- [Text provided]
┏━━

Skip to content

Path Enhancement Project #2 #3219

@kubouch

Description

@kubouch

In the spirit of my previous PRs (#2742 #3123), I propose more changes to the Nushell path system. Some of these ideas come from the discussion with @jonathandturner and @John-Goff on Discord. First, I was considering a draft PR but it might as well span multiple PRs so I decided to create this tracking issue that could be treated as a sort of mini-RFC. Without further ado:

1. Path as structured data (WIP #3256)

Currently, we have a bunch of path subcommands with hard-coded functionality. If we need more complex path manipulations, we need to change the Rust code or use some clumsy workaround. What we could do is to express path as structured data which could potentially allow more flexibility.

Proposed changes

path parse: Break a path into structured data (what would be good fields? home? exists?):

> echo ['/home/viking/spam.txt', 'C:\Users\viking\spam.txt'] | path parse

# prefix  parent           stem  extension
---------------------------------------------
0         /home/viking     spam      txt
1 C:      C:\Users\viking  spam      txt
  • It could expand all tildes and dots but wouldn't make the path absolute (this should be handled by path expand)

path split: Split a path into parts, without the structuring

> echo '/home/viking/spam.txt' | path split

0 /
1 home
2 viking
3 spam.txt

> echo 'C:\Users\viking\spam.txt' | path split

0 C:
1 Users
2 viking
3 spam.txt

path join: Change the current command to be more multifunctional. It would:

  • Convert a table (obtained via path parse or constructed manually) back into a path string.

┗━━

- [Data]

┏━━

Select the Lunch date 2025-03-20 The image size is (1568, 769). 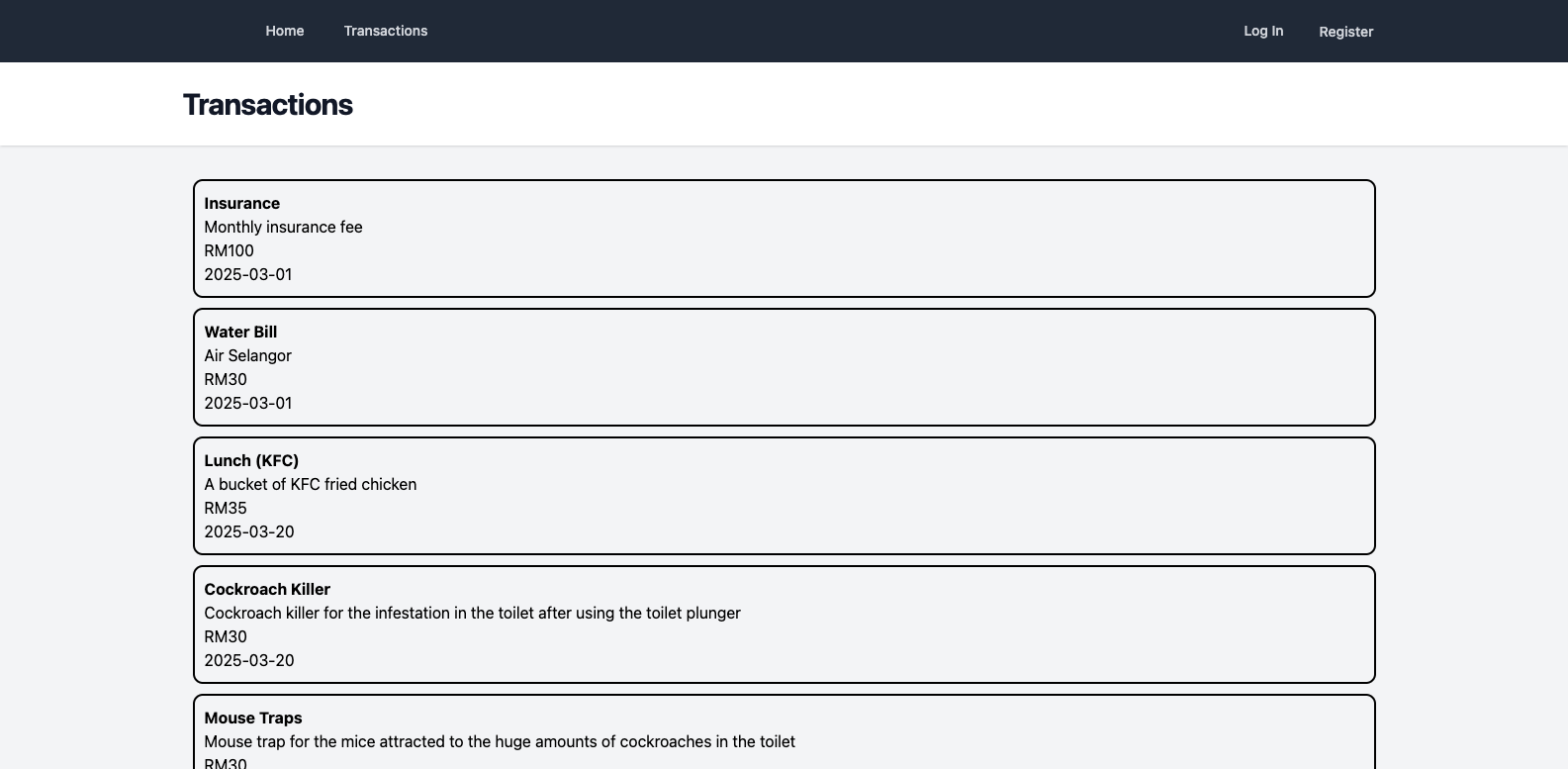[x=249, y=531]
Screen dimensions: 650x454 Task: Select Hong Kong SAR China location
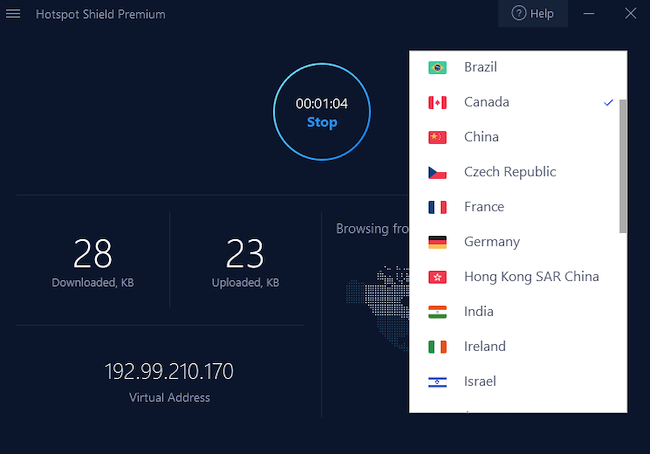[x=531, y=277]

┗━━

- [To-do list]
(1) List every path subcommand named in the Nushell path issue.
(2) Revise the Nushell path issue from "In the spirit" to "data (WIP #3256)", inclusive, putting "tracking ticket" in place of "tracking issue".

- [Solutions below]
(1)
- path parse
- path split
- path expand
- path join

(2)
In the spirit of my previous PRs (#2742 #3123), I propose more changes to the Nushell path system. Some of these ideas come from the discussion with @jonathandturner and @John-Goff on Discord. First, I was considering a draft PR but it might as well span multiple PRs so I decided to create this tracking ticket that could be treated as a sort of mini-RFC. Without further ado:

1. Path as structured data (WIP #3256)